Isaac Asimov's science fiction classic I, Robot threatened over a number of years to become a film via a 1978 screenplay by Asimov's friend—and respected sf author—Harlan Ellison. In 1987, on the occasion of the publication of Ellison's screenplay, Asimov wrote, "Since Star Wars had coined millions, Harlan was asked to make the robots 'cute,' like R2-D2, and they also wanted to make Susan Calvin young and pretty like Princess Leia." In 2004, the dream of Ellison and the late Asimov died as Hollywood got its wish with an I, Robot "suggested by" Asimov's book. Okay, the post-Terminator studio went the scary route with the robots as well as the cute one, but Calvin's a 33-year-old babe, Will Smith's the non sequitur leading man, and razzle-dazzle triumphs over story and intellect.
In his 1950 novel (essentially a collection of thematically linked short stories), Asimov posited a somewhat passive but keenly intelligent female hero in the robospychologist Susan Calvin, who strives to avoid attention while maintaining the stability of the robotic industry and, therefore, the universe. Asimov's well-meaning "Brain" super-computer was made in a male image. 20th Century Fox's film, redesigned unimaginatively by screenwriters Jeff Vintar and Akiva Goldsman and director Alex Proyas (Dark City), casts the Brain as an ominous female and Will Smith as a standard-issue "conflicted" hero with a mouthful of wisecracks and an itchy trigger finger.

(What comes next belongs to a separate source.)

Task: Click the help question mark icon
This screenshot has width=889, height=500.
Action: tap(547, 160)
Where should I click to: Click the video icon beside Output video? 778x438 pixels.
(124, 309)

Smith plays Del "Spoon" Spooner, a cop in 2035 Chicago with a retrograde taste for the 2004 lifestyle and a big chip on his shoulder for robotkind (for the record, neither Spooner nor Chicago appear in Asimov's book). Robots are omnipresent in the sleek Minority Report-esque urban environment: as FedEx couriers, dogwalkers, trash collectors, and household servants. The movie opens on "the eve of the largest robotic distribution in history," promising one robot for every five humans, but for spectacle's sake, the special effects-crammed streets—where Spooner chases down a robot suspect in the first scene—already reflect that ratio. The reason for Spooner's distrust of robots is one of the screenplay's supposed "Big Secrets" teased until a second-act reveal. Meanwhile, he's pleased to find evidence of robotic foul play in the apparent suicide of Dr. Alfred Lanning, the senior scientist of the U.S. Robots corporation (Asimov's ill-tempered company man becomes a slyly subversive but kindly James Cromwell).

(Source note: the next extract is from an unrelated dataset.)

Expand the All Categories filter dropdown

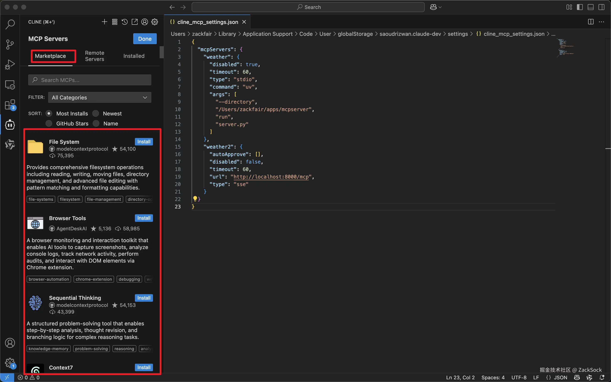pyautogui.click(x=99, y=98)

Initial investigatory scenes reminiscent of the superior Rising Sun break into a second chase of a robot suspect, this time a curiously humanistic robot who identifies himself as "Sonny" (voiced by Alan Tudyk). The sequence climaxes in a scene which superficially references Asimov's brainteasing "Little Lost Robot" chapter. Emblematic of Proyas' approach, Spooner shoots first and asks questions later. The 'bots are creepy: lithe and translucent, they have ruthless instincts, smart mouths, and a dubiously low tolerance for bullets. In Calvin, Spooner finds a reluctant ally, a cold-fish true believer in robots to Spoon's hot-blooded robot bigot; could romantic sparks be far behind? Gag us with a Spoon.
Proyas's I, Robot operates only with such binary simplicity, its dimwitted premises (worlds away from Asimov's ponderable "what if"s) the exo-skeleton bones for unconvincing action derivations from the last couple of decades of sci-fi popcorn: Terminator 2, Blade Runner, A.I.: Artificial Intelligence, et al. Perhaps it goes without saying that I, Robot is less than the sum of these parts, especially given the clueless abandonment of its own best source. Asimov's book is, effectively, an anthology of science fiction detective stories cum object lessons in robotic logic, but science-minded Sherlockian puzzles morph into gun-blazing Mike Hammer noir in the tipped hands of Vintar and Goldsman, who make a running gag of Calvin dumbing everything down several shades for Smith's anti-intellectual hero.
What remains of Asimov's book? A handful of his futuristic concepts—like self-parking automobiles—crop up, and the film claims (erroneously) to be predicated on Asimov's classic "Three Laws of Robotics." The names Calvin and Lanning are used (as is that of USR CEO Lawrence Robertson, played menacingly by Bruce Greenwood), but the characters bear only superficial resemblance to their namesakes. Clearly, the filmmakers are asking for it by calling the movie I, Robot, but for the sake of argument, Proyas's I, Robot can be judged on its own dearth of merits. None of the actors can overcome the witless dialogue and nonsensical plot, leaving the ephemeral, untethered video-game pleasures of bullets, crashes, epic-sized armies, and flying bodies. To quote Moynahan's Calvin, "Why? It doesn't make sense!?" I'm sad to say, this I, Robot is fancy but tastelessly dumb.